* _What you will do_
Type out the records again, exactly as they are.
***** Data for this task
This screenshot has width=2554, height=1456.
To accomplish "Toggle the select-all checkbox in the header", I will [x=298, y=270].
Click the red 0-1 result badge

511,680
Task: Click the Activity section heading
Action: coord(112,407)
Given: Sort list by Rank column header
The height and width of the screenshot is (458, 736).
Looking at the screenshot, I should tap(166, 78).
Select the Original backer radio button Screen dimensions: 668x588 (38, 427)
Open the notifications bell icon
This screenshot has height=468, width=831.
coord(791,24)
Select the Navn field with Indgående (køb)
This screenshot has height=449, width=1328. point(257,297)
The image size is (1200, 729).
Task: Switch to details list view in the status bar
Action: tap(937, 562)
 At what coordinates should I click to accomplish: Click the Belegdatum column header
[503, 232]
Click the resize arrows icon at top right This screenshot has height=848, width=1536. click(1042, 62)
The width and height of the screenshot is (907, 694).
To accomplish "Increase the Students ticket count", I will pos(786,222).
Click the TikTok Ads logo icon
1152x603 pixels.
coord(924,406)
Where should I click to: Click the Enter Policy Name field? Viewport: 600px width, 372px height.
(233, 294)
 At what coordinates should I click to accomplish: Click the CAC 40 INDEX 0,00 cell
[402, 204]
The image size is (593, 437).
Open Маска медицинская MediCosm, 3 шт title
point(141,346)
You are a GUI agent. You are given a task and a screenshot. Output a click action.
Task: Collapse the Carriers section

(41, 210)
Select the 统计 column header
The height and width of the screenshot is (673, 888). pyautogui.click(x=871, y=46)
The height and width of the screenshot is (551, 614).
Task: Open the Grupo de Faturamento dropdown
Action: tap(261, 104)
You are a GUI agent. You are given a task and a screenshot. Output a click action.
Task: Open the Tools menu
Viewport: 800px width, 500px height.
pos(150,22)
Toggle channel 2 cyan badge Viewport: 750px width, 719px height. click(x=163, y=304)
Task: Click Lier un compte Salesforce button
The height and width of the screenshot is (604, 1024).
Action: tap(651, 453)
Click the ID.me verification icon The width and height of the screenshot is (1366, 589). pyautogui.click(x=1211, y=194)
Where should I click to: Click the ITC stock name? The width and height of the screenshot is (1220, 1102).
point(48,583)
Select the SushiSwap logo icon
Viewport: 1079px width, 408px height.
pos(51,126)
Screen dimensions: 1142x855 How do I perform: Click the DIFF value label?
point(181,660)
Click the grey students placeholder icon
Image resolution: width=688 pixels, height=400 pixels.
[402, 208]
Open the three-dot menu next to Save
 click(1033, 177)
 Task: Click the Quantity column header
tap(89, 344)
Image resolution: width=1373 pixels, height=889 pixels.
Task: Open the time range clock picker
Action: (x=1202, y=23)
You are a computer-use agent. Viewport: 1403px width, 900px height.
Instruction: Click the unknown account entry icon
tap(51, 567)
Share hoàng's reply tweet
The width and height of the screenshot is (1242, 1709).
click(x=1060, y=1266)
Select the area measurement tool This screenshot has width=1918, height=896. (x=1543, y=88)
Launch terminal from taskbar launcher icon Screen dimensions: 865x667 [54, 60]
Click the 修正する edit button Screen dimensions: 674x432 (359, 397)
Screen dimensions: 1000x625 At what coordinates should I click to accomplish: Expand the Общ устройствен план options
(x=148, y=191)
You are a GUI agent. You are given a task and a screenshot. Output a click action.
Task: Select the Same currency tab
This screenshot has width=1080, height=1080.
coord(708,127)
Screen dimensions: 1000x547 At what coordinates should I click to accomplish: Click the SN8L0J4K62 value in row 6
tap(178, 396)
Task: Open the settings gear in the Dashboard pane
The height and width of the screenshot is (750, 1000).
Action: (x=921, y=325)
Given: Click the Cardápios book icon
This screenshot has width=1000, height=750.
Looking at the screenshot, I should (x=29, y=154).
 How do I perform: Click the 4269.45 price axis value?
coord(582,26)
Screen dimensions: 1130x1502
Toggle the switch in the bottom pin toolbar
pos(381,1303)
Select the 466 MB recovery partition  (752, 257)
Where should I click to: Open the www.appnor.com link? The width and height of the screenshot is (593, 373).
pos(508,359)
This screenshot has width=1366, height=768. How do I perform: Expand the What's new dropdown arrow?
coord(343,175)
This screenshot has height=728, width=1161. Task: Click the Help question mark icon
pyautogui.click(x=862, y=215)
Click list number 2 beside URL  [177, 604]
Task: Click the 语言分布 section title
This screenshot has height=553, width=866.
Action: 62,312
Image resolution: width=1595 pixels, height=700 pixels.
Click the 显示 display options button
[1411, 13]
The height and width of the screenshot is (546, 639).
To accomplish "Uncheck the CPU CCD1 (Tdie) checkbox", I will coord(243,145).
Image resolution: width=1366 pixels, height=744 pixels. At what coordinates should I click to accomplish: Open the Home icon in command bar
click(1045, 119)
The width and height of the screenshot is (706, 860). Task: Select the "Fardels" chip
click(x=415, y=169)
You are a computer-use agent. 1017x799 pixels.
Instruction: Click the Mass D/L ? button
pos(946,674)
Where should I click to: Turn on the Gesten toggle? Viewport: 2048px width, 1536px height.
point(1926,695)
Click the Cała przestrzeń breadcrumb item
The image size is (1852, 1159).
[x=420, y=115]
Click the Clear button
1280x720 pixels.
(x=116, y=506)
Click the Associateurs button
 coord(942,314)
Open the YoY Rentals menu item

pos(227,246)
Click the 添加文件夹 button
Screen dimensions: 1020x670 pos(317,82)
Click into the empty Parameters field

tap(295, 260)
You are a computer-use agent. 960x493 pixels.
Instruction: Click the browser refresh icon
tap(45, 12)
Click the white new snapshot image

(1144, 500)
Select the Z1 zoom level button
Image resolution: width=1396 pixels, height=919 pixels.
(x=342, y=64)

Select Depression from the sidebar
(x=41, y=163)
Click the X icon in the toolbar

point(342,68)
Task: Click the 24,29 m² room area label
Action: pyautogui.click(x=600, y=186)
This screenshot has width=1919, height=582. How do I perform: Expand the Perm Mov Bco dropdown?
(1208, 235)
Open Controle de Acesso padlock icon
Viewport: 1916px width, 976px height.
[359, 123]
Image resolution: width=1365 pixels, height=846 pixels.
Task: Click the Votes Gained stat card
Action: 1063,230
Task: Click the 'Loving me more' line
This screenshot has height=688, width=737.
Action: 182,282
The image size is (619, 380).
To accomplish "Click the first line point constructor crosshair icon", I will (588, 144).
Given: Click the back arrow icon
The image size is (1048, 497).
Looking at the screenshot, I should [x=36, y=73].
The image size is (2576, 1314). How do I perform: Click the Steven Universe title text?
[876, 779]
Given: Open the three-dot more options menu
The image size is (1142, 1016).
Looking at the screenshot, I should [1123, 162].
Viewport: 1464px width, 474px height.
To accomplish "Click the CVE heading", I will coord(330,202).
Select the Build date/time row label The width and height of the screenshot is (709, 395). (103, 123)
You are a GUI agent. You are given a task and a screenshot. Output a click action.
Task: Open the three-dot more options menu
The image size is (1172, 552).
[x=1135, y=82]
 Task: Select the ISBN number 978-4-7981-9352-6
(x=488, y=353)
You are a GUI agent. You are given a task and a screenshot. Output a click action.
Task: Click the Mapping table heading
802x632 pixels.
**********
* _Solved exercise_
This screenshot has width=2554, height=1456.
To accomplish "Toggle the select-all checkbox in the header", I will [x=298, y=270].
Click the red 0-1 result badge

511,680
Task: Click the Activity section heading
Action: coord(112,407)
Given: Sort list by Rank column header
The height and width of the screenshot is (458, 736).
Looking at the screenshot, I should tap(166, 78).
Select the Original backer radio button Screen dimensions: 668x588 (38, 427)
Open the notifications bell icon
This screenshot has height=468, width=831.
coord(791,24)
Select the Navn field with Indgående (køb)
This screenshot has height=449, width=1328. point(257,297)
The image size is (1200, 729).
Task: Switch to details list view in the status bar
Action: tap(937, 562)
 At what coordinates should I click to accomplish: Click the Belegdatum column header
[503, 232]
Click the resize arrows icon at top right This screenshot has height=848, width=1536. click(1042, 62)
The width and height of the screenshot is (907, 694).
To accomplish "Increase the Students ticket count", I will pos(786,222).
Click the TikTok Ads logo icon
1152x603 pixels.
coord(924,406)
Where should I click to: Click the Enter Policy Name field? Viewport: 600px width, 372px height.
(233, 294)
 At what coordinates should I click to accomplish: Click the CAC 40 INDEX 0,00 cell
[402, 204]
The image size is (593, 437).
Open Маска медицинская MediCosm, 3 шт title
point(141,346)
You are a GUI agent. You are given a task and a screenshot. Output a click action.
Task: Collapse the Carriers section

(41, 210)
Select the 统计 column header
The height and width of the screenshot is (673, 888). pyautogui.click(x=871, y=46)
The height and width of the screenshot is (551, 614).
Task: Open the Grupo de Faturamento dropdown
Action: tap(261, 104)
You are a GUI agent. You are given a task and a screenshot. Output a click action.
Task: Open the Tools menu
Viewport: 800px width, 500px height.
pos(150,22)
Toggle channel 2 cyan badge Viewport: 750px width, 719px height. click(x=163, y=304)
Task: Click Lier un compte Salesforce button
The height and width of the screenshot is (604, 1024).
Action: tap(651, 453)
Click the ID.me verification icon The width and height of the screenshot is (1366, 589). pyautogui.click(x=1211, y=194)
Where should I click to: Click the ITC stock name? The width and height of the screenshot is (1220, 1102).
point(48,583)
Select the SushiSwap logo icon
Viewport: 1079px width, 408px height.
pos(51,126)
Screen dimensions: 1142x855 How do I perform: Click the DIFF value label?
point(181,660)
Click the grey students placeholder icon
Image resolution: width=688 pixels, height=400 pixels.
[402, 208]
Open the three-dot menu next to Save
 click(1033, 177)
 Task: Click the Quantity column header
tap(89, 344)
Image resolution: width=1373 pixels, height=889 pixels.
Task: Open the time range clock picker
Action: (x=1202, y=23)
You are a computer-use agent. Viewport: 1403px width, 900px height.
Instruction: Click the unknown account entry icon
tap(51, 567)
Share hoàng's reply tweet
The width and height of the screenshot is (1242, 1709).
click(x=1060, y=1266)
Select the area measurement tool This screenshot has width=1918, height=896. (x=1543, y=88)
Launch terminal from taskbar launcher icon Screen dimensions: 865x667 [54, 60]
Click the 修正する edit button Screen dimensions: 674x432 (359, 397)
Screen dimensions: 1000x625 At what coordinates should I click to accomplish: Expand the Общ устройствен план options
(x=148, y=191)
You are a GUI agent. You are given a task and a screenshot. Output a click action.
Task: Select the Same currency tab
This screenshot has width=1080, height=1080.
coord(708,127)
Screen dimensions: 1000x547 At what coordinates should I click to accomplish: Click the SN8L0J4K62 value in row 6
tap(178, 396)
Task: Open the settings gear in the Dashboard pane
The height and width of the screenshot is (750, 1000).
Action: (x=921, y=325)
Given: Click the Cardápios book icon
This screenshot has width=1000, height=750.
Looking at the screenshot, I should (x=29, y=154).
 How do I perform: Click the 4269.45 price axis value?
coord(582,26)
Screen dimensions: 1130x1502
Toggle the switch in the bottom pin toolbar
pos(381,1303)
Select the 466 MB recovery partition  (752, 257)
Where should I click to: Open the www.appnor.com link? The width and height of the screenshot is (593, 373).
pos(508,359)
This screenshot has width=1366, height=768. How do I perform: Expand the What's new dropdown arrow?
coord(343,175)
This screenshot has height=728, width=1161. Task: Click the Help question mark icon
pyautogui.click(x=862, y=215)
Click list number 2 beside URL  [177, 604]
Task: Click the 语言分布 section title
This screenshot has height=553, width=866.
Action: 62,312
Image resolution: width=1595 pixels, height=700 pixels.
Click the 显示 display options button
[1411, 13]
The height and width of the screenshot is (546, 639).
To accomplish "Uncheck the CPU CCD1 (Tdie) checkbox", I will coord(243,145).
Image resolution: width=1366 pixels, height=744 pixels. At what coordinates should I click to accomplish: Open the Home icon in command bar
click(1045, 119)
The width and height of the screenshot is (706, 860). Task: Select the "Fardels" chip
click(x=415, y=169)
You are a computer-use agent. 1017x799 pixels.
Instruction: Click the Mass D/L ? button
pos(946,674)
Where should I click to: Turn on the Gesten toggle? Viewport: 2048px width, 1536px height.
point(1926,695)
Click the Cała przestrzeń breadcrumb item
The image size is (1852, 1159).
[x=420, y=115]
Click the Clear button
1280x720 pixels.
(x=116, y=506)
Click the Associateurs button
 coord(942,314)
Open the YoY Rentals menu item

pos(227,246)
Click the 添加文件夹 button
Screen dimensions: 1020x670 pos(317,82)
Click into the empty Parameters field

tap(295, 260)
You are a computer-use agent. 960x493 pixels.
Instruction: Click the browser refresh icon
tap(45, 12)
Click the white new snapshot image

(1144, 500)
Select the Z1 zoom level button
Image resolution: width=1396 pixels, height=919 pixels.
(x=342, y=64)

Select Depression from the sidebar
(x=41, y=163)
Click the X icon in the toolbar

point(342,68)
Task: Click the 24,29 m² room area label
Action: pyautogui.click(x=600, y=186)
This screenshot has width=1919, height=582. How do I perform: Expand the Perm Mov Bco dropdown?
(1208, 235)
Open Controle de Acesso padlock icon
Viewport: 1916px width, 976px height.
[359, 123]
Image resolution: width=1365 pixels, height=846 pixels.
Task: Click the Votes Gained stat card
Action: 1063,230
Task: Click the 'Loving me more' line
This screenshot has height=688, width=737.
Action: 182,282
The image size is (619, 380).
To accomplish "Click the first line point constructor crosshair icon", I will (588, 144).
Given: Click the back arrow icon
The image size is (1048, 497).
Looking at the screenshot, I should [x=36, y=73].
The image size is (2576, 1314). How do I perform: Click the Steven Universe title text?
[876, 779]
Given: Open the three-dot more options menu
The image size is (1142, 1016).
Looking at the screenshot, I should [1123, 162].
Viewport: 1464px width, 474px height.
To accomplish "Click the CVE heading", I will coord(330,202).
Select the Build date/time row label The width and height of the screenshot is (709, 395). (103, 123)
You are a GUI agent. You are given a task and a screenshot. Output a click action.
Task: Open the three-dot more options menu
The image size is (1172, 552).
[x=1135, y=82]
 Task: Select the ISBN number 978-4-7981-9352-6
(x=488, y=353)
You are a GUI agent. You are given a task and a screenshot. Output a click action.
Task: Click the Mapping table heading
802x632 pixels.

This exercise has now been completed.